Persönlich finde ich den Abstich "zu gerade", naturgemäß auffälliger bei der Tweed-Jacke,an der mir auch die 4 Knöpfe ungewöhnlich vorkommen.

Gibt es eigentlich Vorgaben/explizite "Besprechungen" hinsichtlich Armloch und Schulter-/Achselkonstruktion, wenn die Kleidungsstücke zum professionellen Konzertieren (?) angefertigt werden ?

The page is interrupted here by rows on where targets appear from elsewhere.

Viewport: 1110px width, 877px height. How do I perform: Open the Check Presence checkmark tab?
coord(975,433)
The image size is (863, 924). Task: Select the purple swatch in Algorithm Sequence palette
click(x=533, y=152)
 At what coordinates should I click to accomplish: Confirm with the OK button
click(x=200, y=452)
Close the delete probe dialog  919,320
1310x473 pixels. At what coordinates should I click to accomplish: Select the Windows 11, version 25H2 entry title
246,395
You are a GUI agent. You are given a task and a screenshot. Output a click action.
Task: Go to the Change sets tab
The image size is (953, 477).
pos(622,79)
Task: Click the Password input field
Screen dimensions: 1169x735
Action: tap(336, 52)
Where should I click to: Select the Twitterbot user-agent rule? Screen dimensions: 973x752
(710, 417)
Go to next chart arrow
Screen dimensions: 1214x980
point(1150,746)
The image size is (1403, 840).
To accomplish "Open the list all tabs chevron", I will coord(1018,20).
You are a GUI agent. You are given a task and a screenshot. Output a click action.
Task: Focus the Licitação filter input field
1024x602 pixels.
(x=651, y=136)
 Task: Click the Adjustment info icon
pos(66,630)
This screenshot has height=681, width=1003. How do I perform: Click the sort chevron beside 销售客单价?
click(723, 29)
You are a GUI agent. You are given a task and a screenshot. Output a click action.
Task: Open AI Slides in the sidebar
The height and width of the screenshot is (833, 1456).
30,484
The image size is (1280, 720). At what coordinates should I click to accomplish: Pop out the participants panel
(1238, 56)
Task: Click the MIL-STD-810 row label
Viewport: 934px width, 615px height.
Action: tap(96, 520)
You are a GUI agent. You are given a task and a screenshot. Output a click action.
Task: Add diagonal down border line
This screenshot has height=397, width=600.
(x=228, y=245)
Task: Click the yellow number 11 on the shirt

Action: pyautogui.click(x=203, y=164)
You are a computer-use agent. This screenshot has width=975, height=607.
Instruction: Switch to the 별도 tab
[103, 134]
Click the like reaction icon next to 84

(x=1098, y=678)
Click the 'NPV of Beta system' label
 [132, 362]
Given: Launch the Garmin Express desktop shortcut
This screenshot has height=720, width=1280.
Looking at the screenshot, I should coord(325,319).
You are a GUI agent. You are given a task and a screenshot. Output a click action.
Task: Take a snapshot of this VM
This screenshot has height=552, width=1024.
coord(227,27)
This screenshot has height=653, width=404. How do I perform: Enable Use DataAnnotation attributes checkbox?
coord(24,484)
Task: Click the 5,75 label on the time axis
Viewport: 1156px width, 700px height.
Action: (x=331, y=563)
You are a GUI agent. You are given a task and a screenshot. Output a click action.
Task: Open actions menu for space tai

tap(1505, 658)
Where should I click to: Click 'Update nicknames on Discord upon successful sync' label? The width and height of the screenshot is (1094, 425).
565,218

Das Tweedsako hat drei Knöpfe.
 
Ich würde den Schneider erstmal bitten die Probleme an den bestehenden Anfertigungen soweit es machbar ist zu beseitigen. Dann würde ich bei der Neuanfertigung des nächsten Teils auf mehr Anproben pochen bevor die Fortschritte wesentliche Änderungen verhindern.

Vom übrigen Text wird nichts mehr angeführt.